Campo-grandense conquista o Brasileiro de paracanoagem

11 DEZ 11 - 13h:00Jakson Pereira

O campo-grandense Rodrigo Figueiredo, paraplégico desde 2009 quando sofreu um acidente automobilístico, superou suas limitações e conquistou o título do Campeonato Brasileiro de Canoagem e Paracanoagem de Velocidade, na categoria 500 m.

A competição foi disputada em Curitiba (PR) e, segundo Rodrigo, foi a edição com o maior número de para-atletas. “Foram 37 competidores e consegui realizar boas provas para ficar com o título, que aumenta o meu ânimo para continuar competindo e superando minhas limitações”, comentou o atleta que também foi vice-campeão na categoria 200 m.

A disputa foi a primeira na carreira de Rodrigo, que iniciou no esporte no início do ano durante seu tratamento no hospital Sarah Kubitschek, em Brasília.

“Lá me ensinaram utilizar o esporte de forma lúdica e foi no Lago Paranoá que conheci a canoagem. Quando voltei para Campo Grande, no início deste ano, procurei informações e recebi todo apoio da Federação de Canoagem de Mato Grosso do Sul”, argumentou o canoísta que iniciou os treinamentos em agosto.

Após a conquista do nacional, o atleta tem dois novos objetivos para 2012. “No ano que vem tem o Mundial e Pan-Americano de Canoagem no Rio de Janeiro e pretendo disputar as duas competições. Como penso em disputar as Paraolimpíadas, preciso ganhar experiência nesses torneios internacionais”, admitiu Rodrigo.

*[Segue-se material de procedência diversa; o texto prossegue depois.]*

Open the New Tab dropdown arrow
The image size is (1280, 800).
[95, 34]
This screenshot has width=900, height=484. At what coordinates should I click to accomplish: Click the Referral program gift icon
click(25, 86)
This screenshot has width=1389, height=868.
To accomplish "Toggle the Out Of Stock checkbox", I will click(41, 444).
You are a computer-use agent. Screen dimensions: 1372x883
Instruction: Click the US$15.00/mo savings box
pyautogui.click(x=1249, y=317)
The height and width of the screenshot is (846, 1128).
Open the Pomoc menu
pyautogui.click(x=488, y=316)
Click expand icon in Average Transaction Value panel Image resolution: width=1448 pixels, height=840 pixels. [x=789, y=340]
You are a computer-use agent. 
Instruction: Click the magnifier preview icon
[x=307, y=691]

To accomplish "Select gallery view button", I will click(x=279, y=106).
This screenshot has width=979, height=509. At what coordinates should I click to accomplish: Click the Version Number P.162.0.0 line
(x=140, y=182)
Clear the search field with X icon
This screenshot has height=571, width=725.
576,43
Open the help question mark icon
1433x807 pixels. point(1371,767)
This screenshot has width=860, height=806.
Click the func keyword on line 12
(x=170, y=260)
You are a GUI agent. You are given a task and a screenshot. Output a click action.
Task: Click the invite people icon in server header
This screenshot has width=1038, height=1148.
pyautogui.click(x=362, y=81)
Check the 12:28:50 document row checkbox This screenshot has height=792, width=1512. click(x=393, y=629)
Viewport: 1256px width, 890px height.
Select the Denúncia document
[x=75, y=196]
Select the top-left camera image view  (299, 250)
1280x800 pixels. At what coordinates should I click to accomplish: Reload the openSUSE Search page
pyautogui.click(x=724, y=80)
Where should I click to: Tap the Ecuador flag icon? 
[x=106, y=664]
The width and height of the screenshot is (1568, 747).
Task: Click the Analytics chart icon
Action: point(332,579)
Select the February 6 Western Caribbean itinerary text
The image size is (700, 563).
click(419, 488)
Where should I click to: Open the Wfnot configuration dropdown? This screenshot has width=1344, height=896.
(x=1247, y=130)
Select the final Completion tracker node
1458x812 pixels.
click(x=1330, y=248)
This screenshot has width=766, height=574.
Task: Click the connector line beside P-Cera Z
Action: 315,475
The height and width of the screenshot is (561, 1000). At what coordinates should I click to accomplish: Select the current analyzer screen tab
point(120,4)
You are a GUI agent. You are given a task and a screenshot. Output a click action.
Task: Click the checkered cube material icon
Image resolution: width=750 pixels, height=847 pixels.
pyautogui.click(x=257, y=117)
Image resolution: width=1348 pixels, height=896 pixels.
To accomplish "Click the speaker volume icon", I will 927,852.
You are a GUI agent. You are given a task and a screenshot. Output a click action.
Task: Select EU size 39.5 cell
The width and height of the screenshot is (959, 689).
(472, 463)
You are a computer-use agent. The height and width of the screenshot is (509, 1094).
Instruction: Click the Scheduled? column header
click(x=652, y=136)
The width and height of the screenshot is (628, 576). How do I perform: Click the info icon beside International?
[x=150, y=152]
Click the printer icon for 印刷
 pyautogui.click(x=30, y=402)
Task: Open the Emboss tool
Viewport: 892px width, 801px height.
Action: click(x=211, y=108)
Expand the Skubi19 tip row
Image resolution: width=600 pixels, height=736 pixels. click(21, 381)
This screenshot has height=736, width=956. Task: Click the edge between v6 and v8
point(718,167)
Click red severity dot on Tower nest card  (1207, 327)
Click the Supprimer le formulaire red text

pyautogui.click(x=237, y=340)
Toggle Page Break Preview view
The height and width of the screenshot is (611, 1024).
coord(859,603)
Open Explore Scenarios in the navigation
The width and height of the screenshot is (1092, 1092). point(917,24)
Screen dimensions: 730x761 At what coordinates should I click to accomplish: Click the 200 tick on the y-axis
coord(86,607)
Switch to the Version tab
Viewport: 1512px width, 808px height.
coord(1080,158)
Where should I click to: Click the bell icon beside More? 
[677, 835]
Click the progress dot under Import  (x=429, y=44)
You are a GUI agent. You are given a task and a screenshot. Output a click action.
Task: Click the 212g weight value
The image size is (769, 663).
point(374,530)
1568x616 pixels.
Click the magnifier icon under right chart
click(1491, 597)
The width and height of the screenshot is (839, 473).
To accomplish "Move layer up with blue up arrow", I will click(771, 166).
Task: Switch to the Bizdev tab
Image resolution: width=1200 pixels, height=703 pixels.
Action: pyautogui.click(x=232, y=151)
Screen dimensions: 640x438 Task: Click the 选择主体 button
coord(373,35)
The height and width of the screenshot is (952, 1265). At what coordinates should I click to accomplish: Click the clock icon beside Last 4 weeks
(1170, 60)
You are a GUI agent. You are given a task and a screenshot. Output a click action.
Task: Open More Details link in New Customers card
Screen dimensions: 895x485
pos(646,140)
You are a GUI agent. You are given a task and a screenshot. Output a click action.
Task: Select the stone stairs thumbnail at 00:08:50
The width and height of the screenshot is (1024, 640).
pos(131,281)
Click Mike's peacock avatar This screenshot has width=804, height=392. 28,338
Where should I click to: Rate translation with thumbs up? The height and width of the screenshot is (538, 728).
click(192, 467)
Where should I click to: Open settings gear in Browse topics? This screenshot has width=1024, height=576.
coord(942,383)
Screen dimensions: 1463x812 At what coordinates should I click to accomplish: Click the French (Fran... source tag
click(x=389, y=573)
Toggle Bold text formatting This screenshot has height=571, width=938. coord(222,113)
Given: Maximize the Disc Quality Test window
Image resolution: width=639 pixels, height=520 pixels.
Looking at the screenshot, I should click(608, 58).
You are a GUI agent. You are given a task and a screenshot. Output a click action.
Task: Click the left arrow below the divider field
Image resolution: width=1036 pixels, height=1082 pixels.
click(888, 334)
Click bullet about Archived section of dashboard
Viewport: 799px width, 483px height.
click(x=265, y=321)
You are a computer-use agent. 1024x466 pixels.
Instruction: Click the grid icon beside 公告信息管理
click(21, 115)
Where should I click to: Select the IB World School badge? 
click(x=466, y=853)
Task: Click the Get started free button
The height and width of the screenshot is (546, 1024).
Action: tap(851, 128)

A partir dos Jogos Olímpicos de Londres, ano que vem, a Canoagem passa a ser modalidade olímpica, mas ainda como exibição, sem contagem de medalhas, o que deve acontecer apenas nas Olimpíadas do Rio de Janeiro, em 2016.

Acidente

O mais novo campeão brasileiro de paracanoagem, Rodrigo Figueiredo, tinha tudo para viver depressivo, já que no auge de sua juventude, aos 27 anos, sofreu um acidente de carro que o condenou a usar uma cadeira de rodas devido a uma paraplegia, mas buscou no esporte uma forma de seguir quebrando barreiras.

No acidente ocorrido em 2009, Rodrigo estava no banco de trás e dois amigos que estavam com ele não resistiram aos ferimentos e morreram. “Foi um momento muito difícil, mas não tive tempo para ficar depressivo. Passei por duas cirurgias, fiquei quase um ano imobilizado, e quando fui liberado para praticar esportes, encontrei na canoagem algo que poderia me dar prazer”, comentou.

Antes do acidente, o canoísta não tinha contato direto com o esporte de alto rendimento, limitando-se a musculação e raramente uma partida de futebol. “Foi minha primeira competição valendo alguma coisa. Comecei a treinar canoagem em um caiaque de competição apenas em agosto deste ano, antes eu nada fazia e só agora estou descobrindo o prazer que o esporte pode proporcionar”, relatou.

Cheio de sonhos, Rodrigo garante que iniciou uma nova vida e tem muito o que conquistar ainda. “É sempre bom ter objetivos, mas além de vitórias e disputar as Paraolimpíadas, quero deixar um exemplo as pessoas que não têm a metade dos problemas que tenho e não fazem nada para ter uma vida melhor”, desabafou Rodrigo.